RFID got a boost in 1999 when two MIT professors, David Brock and Sanjay Sarma, reversed the trend of adding more memory and more functionality to the tags and stripped them down to a low-cost, very simple microchip. The data gleaned from the chip was stored in a database and was accessible via the web. This was right at the time that the wireless web emerged (good old CDPD) as well, which really bolstered widespread adoption. This also precipitated funding from large companies, like Procter & Gamble and Gillette (this was before P&G acquired Gillette), to institute the Auto-ID Center at MIT, which furthered the creation of standards and cemented RFID as an invaluable weapon for companies, especially those with complex supply chains.

OK, as you can tell, RFID has a special place in my heart. I even patented the idea of marrying RFID with images, but that is another story.
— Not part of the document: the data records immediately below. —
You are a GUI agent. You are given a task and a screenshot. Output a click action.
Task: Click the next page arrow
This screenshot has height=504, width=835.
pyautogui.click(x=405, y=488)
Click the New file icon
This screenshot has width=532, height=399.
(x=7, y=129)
Anyway, up to this point you’ve probably decided this is a post about RFID, but it’s not. It’s a post about RFID to IoT (Internet of Things). The term Internet of Things (IoT) was first coined by British entrepreneur Kevin Ashton in 1999 while working at Auto-ID Labs, specifically referring to a global network of objects connected by RFID. But RFID is just one type of sensor and there are numerous sensors out there. I like this definition from Wikipedia:

In the broadest definition, a sensor is an electronic component, module, or subsystem whose purpose is to detect events or changes in its environment and send the information to other electronics, frequently a computer processor. A sensor is always used with other electronics, whether as simple as a light or as complex as a computer.

Sensors have been around for quite some time in various forms. The first thermostat came to market in 1883, and many consider this the first modern, manmade sensor. Infrared sensors have been around since the late 1940s, even though they’ve really only recently entered the popular nomenclature. Motion detectors have been in use for a number of years as well. Originally invented by Heinrich Hertz in the late 1800s, they were advanced in World War II in the form of radar technology. There are numerous other sensors: biotech, chemical, natural (e.g. heat and pressure), sonar, infrared, microwave, and silicon sensors to name a few.

According to Gartner, there are currently 8 Billion IoT Units worldwide and there will be 20 Billion by 2020. Suffice to say there are numerous sources of data to track “things” within an organization and throughout supply chains. There are also numerous complexities to managing all of these sensors, the data they generate, and the actionable intelligence that is extracted and needs to be acted on. Some major obstacles are networks with time delays, switching topologies, density of units in a bounded region, and metadata management (especially across trading partners and customers). These are all challenges we at BigR.io have helped customers work through and resolve. A great example is our Predictive Maintenance offering.

Let’s get back to RFID to IoT. There is a tight coupling because the IP address of the unit needs to be supplemented with other information about the thing (for example, condition, context, location, security, etc). RFID and other sensors working in unison can provide this supplemental information. This marriage enables advanced analytics including the ability to make predictions. Large sensor networks must be properly architected to enable effective sensor fusion. Machine Learning helps take IoT to the next level of sophistication for predictions and automation for fixes and can help figure out when and where every ”thing” fits in the ecosystem that they play in. A proper IoT agent should monitor the health of the systems individually and in relation to other parts. Consensus filters will help in the analysis of the convergence, noise propagation reduction, and ability to track fast signals.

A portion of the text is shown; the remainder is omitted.